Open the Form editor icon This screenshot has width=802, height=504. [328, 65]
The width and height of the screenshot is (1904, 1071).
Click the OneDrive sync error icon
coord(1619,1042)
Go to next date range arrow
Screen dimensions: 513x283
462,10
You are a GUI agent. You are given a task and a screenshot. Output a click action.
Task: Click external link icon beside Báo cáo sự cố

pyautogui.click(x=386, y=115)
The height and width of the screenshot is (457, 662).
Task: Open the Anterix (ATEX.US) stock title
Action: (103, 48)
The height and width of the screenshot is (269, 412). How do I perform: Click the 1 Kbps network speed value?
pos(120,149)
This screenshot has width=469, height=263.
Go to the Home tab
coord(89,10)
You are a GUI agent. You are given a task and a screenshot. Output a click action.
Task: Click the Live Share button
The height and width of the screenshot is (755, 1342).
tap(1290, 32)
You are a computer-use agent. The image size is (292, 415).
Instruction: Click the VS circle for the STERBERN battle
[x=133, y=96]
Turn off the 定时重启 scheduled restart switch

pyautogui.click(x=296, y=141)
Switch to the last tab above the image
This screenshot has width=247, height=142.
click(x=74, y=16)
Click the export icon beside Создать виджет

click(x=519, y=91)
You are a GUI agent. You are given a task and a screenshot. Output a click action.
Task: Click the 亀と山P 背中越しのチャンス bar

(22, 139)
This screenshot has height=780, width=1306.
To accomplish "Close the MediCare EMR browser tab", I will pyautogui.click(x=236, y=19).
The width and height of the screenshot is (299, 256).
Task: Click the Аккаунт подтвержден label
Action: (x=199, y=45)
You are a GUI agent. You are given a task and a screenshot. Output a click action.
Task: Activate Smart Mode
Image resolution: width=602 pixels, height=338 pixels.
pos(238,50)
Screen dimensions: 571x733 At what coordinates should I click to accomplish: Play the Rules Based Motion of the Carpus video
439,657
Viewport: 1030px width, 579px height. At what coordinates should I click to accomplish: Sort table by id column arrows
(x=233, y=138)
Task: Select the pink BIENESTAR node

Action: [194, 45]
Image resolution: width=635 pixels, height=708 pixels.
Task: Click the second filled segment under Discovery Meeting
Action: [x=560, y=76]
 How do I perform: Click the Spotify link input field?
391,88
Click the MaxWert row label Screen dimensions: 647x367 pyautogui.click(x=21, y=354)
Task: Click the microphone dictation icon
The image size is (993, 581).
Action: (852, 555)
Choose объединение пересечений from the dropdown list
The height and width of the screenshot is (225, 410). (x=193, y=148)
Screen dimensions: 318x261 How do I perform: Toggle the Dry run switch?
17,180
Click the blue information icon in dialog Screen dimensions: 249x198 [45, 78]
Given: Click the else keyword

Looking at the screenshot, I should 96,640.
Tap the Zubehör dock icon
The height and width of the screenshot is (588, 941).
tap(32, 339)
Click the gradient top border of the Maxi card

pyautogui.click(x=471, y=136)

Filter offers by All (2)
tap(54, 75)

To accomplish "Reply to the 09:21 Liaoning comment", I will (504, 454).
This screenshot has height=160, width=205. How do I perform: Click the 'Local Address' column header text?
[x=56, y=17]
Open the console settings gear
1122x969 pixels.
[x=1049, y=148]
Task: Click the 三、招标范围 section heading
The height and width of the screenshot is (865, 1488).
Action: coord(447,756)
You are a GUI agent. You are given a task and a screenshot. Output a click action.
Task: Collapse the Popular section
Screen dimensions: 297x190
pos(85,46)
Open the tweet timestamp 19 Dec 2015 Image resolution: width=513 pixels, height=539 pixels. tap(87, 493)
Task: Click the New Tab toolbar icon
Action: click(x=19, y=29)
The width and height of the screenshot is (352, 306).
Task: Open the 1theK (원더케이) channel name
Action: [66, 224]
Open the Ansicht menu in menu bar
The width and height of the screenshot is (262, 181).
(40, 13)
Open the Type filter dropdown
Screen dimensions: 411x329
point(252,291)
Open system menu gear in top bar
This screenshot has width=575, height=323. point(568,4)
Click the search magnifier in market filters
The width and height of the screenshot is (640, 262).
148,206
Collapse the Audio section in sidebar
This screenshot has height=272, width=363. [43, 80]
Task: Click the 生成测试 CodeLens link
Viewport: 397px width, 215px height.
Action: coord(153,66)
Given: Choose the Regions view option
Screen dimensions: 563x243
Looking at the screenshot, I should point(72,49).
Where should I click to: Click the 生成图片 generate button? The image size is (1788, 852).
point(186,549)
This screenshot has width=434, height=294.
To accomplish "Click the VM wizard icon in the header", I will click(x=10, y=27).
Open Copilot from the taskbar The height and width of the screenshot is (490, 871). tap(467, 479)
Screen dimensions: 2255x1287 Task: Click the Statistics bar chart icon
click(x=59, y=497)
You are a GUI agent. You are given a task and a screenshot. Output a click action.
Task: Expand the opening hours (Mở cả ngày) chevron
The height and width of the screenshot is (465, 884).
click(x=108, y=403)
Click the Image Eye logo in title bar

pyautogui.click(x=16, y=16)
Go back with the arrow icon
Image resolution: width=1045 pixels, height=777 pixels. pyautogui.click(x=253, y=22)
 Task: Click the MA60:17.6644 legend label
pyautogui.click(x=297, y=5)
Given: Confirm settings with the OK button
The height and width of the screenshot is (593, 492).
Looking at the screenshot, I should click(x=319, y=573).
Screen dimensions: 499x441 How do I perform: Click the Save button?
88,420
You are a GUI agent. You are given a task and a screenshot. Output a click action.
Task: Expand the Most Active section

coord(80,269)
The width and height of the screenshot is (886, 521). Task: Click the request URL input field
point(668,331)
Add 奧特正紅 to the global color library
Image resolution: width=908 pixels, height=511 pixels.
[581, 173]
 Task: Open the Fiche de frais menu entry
# # # #
__REQUEST__. Can you reproduce, with no changes, the items between the line holding "Open system menu gear in top bar" and the line holding "point(186,549)", inclusive?

__EXERCISE RESULT__.
Open system menu gear in top bar
This screenshot has width=575, height=323. point(568,4)
Click the search magnifier in market filters
The width and height of the screenshot is (640, 262).
148,206
Collapse the Audio section in sidebar
This screenshot has height=272, width=363. [43, 80]
Task: Click the 生成测试 CodeLens link
Viewport: 397px width, 215px height.
Action: coord(153,66)
Given: Choose the Regions view option
Screen dimensions: 563x243
Looking at the screenshot, I should point(72,49).
Where should I click to: Click the 生成图片 generate button? The image size is (1788, 852).
point(186,549)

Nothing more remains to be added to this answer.